> [Texte de lecture]:

Sur quatre saisons et dans le parfait style des « teenage movies », qui mettent en scène le lycée américain typique et idéalisé avec des adolescents au quotidien trépidant, Thirteen Reasons Why (« Treize raisons» en Québécois) aborde les questions de culture du viol, d’addictions en tout genre, de suicide, mais aussi… de lutte sociale. Derrière ses airs consensuels propre à l’univers stéréotypé des produits Netflix, Thirteen cache une leçon de la résistance avec un message simple : du désespoir le plus profond à la colère la plus froide, la solution est toujours collective.
La saison 1 de Thirteen Reasons Why, diffusée pour la première fois en mars 2017, suit le récit enregistré sur cassette par une lycéenne, Hannah Baker. Dans les heures précédents son suicide, elle a en effet souhaité en expliquer les 13 raisons principales, chacune correspondant à une personne qu’elle estime responsable du désespoir qui l’a poussé à mettre fin à ses jours. Thirteen commence ainsi par parler de suicide et c’est l’idée générale qui lui est associée, notamment par la presse. Cette focalisation est renforcée par l’avertissement qui précède chaque épisode, et qui déconseille aux adolescents de regarder la série seul. Bref, Thirteen reasons why apparaît de prime abord comme une série glauque et déprimante. La première saison corrobore ce préjugé puisqu’on y voit Hannah Baker mener sa vie d’adolescente confrontée aux déceptions amoureuses, aux moqueries, au harcèlement scolaire mais surtout à l’impunité dont jouissent les garçons sportifs et riches, qui n’ont jamais à répondre de leurs actes, y compris lorsqu’ils vont jusqu’au viol.

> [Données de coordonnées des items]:
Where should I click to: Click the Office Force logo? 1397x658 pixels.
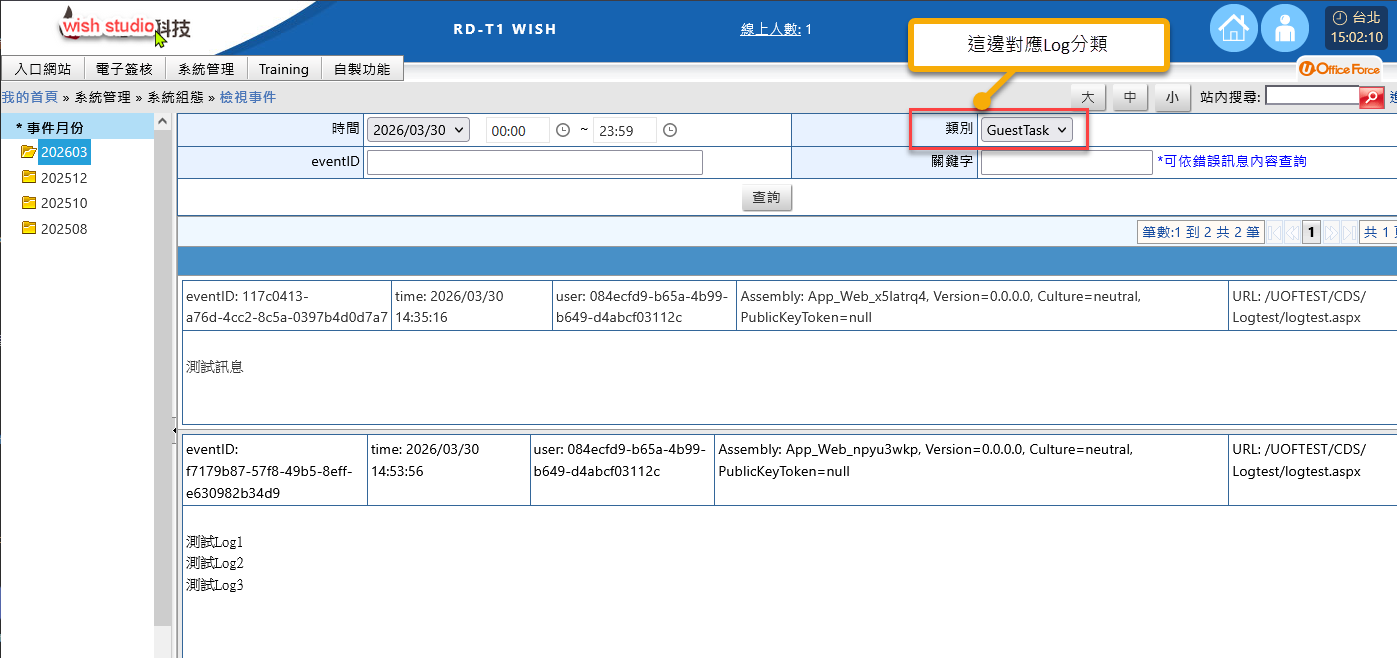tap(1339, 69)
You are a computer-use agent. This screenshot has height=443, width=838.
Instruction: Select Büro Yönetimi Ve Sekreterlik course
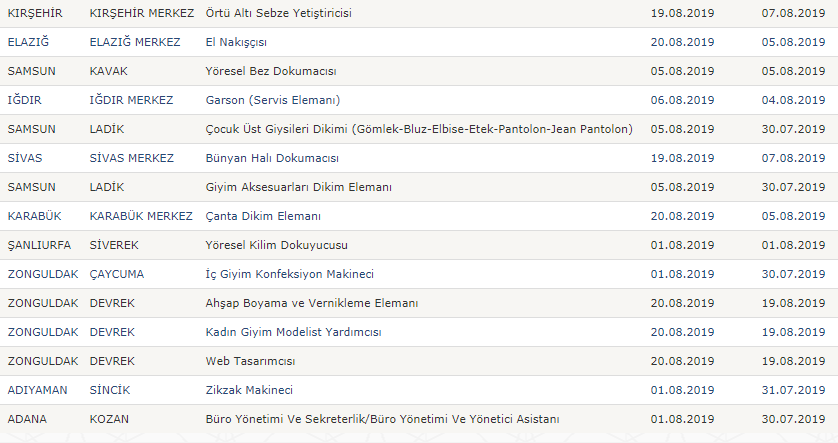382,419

> [Consigne]: Reproduisez le passage du texte sur la série Thirteen Reasons Why allant de « Sur quatre saisons » jusqu'à « est toujours collective. » inclus, en substituant « jeunes » à « adolescents ».

> [Solution proposée]:
Sur quatre saisons et dans le parfait style des « teenage movies », qui mettent en scène le lycée américain typique et idéalisé avec des jeunes au quotidien trépidant, Thirteen Reasons Why (« Treize raisons» en Québécois) aborde les questions de culture du viol, d’addictions en tout genre, de suicide, mais aussi… de lutte sociale. Derrière ses airs consensuels propre à l’univers stéréotypé des produits Netflix, Thirteen cache une leçon de la résistance avec un message simple : du désespoir le plus profond à la colère la plus froide, la solution est toujours collective.